Chitosan of molecular weight 50-190 kDa and 190-310 kDa was obtained from Sigma-Aldrich (St. Louis, MO, USA), and 400-600 kDa chitosan was purchased from Spectrum Chemicals (New Brunswick, NJ, USA).

In vitro Susceptibility of C. jejuni to Chitosan

Antimicrobial activity of each molecular weight chitosan, low (50-190 kDa), medium (190-310 kDa) and high (400-600 kDa), in a 0.5% (wt./vol.) solution was determined by inoculating each solution with a four-strain mixture of wildtype C. jejuni. Preparation of the Campylobacter inoculum was done as described previously by Farnell and others.17 In brief, working stock cultures of the four wild-type strains of C. jejuni were obtained by individually inoculating each strain into fresh Campylobacter Enrichment Broth (CEB, Acumedia, Neogen Corporation, Lansing, MI, USA) from frozen glycerol stock and successively sub-culturing twice at 42 ºC for 48 h under microaerophilic conditions.

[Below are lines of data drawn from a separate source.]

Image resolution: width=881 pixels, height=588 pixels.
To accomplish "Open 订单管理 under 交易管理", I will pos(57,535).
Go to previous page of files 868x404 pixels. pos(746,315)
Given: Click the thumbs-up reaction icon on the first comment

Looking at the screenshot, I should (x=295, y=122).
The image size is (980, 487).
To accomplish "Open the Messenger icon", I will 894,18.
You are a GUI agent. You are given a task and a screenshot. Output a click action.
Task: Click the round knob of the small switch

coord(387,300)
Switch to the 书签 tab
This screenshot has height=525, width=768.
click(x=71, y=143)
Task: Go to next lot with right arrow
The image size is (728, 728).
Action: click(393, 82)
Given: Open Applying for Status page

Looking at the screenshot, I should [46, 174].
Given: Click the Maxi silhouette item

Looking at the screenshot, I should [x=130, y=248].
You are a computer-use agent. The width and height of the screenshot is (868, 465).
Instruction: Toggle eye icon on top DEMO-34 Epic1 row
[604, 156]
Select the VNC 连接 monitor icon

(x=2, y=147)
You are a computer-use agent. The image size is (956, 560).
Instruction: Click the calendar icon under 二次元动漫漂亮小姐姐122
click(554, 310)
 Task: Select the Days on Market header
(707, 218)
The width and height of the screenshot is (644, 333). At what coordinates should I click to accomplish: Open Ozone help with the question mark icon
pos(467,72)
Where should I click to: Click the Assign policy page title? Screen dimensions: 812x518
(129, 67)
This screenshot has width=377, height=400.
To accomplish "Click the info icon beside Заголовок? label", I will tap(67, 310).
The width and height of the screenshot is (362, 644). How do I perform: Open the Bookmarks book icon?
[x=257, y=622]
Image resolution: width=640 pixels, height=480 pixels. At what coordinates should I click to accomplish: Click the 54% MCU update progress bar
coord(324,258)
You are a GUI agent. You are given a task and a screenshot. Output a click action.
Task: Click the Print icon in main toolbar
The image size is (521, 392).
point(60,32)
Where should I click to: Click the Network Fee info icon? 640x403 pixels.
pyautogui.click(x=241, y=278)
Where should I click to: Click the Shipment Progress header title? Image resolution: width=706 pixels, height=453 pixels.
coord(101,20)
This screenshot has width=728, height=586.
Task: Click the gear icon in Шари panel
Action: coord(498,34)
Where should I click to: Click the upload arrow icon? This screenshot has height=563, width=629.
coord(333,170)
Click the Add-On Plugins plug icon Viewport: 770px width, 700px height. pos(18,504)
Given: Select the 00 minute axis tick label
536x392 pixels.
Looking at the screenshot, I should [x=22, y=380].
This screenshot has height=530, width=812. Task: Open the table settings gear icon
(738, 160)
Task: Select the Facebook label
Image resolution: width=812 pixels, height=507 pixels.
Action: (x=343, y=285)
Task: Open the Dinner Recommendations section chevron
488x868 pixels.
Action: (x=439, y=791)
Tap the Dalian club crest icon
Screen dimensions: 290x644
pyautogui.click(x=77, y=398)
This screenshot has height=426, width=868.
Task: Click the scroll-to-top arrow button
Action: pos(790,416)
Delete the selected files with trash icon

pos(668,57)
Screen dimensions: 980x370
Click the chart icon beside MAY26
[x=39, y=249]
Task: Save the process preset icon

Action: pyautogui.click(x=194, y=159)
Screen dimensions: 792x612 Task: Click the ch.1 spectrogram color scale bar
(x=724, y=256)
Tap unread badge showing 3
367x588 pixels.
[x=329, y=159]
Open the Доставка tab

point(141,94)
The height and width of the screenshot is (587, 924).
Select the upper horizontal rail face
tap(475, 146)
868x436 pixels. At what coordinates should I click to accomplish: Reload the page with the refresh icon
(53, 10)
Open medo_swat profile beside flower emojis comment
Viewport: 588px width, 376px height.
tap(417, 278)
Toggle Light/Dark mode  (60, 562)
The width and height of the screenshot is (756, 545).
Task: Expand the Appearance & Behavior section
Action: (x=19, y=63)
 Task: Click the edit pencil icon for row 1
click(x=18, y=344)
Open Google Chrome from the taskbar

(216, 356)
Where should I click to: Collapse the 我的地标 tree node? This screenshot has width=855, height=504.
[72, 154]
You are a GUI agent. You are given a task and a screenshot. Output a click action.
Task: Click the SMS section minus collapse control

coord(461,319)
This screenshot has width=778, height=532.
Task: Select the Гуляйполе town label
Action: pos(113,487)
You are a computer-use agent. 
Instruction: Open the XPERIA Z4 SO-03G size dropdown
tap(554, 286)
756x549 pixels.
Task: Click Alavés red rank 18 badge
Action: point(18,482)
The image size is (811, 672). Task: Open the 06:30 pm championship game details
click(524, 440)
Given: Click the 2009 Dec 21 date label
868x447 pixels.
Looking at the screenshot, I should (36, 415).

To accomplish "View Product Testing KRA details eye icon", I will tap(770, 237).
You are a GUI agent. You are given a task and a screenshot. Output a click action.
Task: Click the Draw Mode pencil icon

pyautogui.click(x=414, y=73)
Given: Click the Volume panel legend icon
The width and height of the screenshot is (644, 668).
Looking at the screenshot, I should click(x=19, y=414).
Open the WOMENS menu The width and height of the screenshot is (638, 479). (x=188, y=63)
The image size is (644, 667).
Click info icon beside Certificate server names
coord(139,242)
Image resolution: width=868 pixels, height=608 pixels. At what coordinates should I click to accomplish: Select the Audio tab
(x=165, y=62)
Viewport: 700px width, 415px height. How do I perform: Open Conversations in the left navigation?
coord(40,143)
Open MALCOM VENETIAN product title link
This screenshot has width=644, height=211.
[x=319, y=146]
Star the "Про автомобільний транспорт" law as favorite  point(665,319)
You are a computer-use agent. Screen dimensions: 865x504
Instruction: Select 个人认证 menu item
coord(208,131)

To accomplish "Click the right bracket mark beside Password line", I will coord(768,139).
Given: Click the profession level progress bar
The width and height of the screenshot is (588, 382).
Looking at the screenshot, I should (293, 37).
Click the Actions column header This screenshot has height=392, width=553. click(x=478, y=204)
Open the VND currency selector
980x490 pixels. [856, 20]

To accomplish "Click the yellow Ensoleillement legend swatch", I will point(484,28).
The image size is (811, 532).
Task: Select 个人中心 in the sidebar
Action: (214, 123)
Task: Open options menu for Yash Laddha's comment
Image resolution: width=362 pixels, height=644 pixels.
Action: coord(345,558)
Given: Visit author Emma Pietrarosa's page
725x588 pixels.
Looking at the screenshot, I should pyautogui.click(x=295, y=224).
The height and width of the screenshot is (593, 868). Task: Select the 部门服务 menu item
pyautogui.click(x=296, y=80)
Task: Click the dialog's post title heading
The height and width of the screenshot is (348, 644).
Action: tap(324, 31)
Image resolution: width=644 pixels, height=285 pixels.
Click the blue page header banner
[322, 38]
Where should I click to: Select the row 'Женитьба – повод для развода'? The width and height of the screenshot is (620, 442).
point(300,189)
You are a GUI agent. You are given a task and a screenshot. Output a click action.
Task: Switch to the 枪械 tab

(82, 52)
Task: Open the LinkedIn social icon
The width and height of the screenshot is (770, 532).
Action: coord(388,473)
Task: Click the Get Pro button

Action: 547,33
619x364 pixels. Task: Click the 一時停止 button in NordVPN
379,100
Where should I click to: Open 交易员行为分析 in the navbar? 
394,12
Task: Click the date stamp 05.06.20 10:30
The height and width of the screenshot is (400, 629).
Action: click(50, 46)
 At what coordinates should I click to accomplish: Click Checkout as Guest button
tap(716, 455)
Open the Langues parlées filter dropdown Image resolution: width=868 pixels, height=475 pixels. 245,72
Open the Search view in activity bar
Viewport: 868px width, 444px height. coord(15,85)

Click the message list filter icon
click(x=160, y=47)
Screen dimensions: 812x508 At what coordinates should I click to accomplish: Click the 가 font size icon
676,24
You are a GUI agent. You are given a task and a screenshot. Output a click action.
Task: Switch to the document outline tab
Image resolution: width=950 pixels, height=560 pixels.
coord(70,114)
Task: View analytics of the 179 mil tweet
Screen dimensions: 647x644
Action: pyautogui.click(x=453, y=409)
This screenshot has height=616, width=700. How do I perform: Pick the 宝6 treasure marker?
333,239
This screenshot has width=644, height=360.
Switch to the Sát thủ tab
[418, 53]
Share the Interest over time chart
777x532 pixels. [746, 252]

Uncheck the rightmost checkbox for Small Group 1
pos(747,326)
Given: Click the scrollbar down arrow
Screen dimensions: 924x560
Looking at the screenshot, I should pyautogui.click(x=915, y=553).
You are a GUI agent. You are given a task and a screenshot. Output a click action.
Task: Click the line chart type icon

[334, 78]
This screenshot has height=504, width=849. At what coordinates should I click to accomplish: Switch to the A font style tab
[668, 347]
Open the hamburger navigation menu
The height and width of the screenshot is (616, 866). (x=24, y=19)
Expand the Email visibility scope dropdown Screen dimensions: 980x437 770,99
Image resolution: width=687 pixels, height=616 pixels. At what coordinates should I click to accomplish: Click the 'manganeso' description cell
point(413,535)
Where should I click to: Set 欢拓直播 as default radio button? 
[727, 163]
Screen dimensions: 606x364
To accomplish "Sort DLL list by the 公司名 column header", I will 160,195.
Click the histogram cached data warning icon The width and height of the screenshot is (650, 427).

Strain mixtures were then combined centrifuged at 3000 * g for 10 minutes and the cell pellet re-suspended in 10 mL Butterfield’s Phosphate Diluent (BPD). A 1% stock solution (wt./vol.) of each molecular weight of chitosan was prepared in 50 mM acetic acid as described by Ganan and others.18 For the experiment, the stock concentration of each of the chitosan solutions and the acetic acid control was diluted 1:1 with an inoculum containing 108 CFU/mL of C. jejuni, resulting in a final concentration of 0.5% for each chitosan. Sample time points included 0, 2, 4 and 8 h post inoculation. At each time point, an aliquot from the treatments and control was taken and 1:10 serial dilutions were direct plated on Campy Line Agar.19 The plates were incubated for 48 h at 42 ºC in a microaerophilic atmosphere. Direct enumeration of Campylobacter colonies was converted to CFU/mL for each treatment. Each susceptibility assay was repeated in duplicate.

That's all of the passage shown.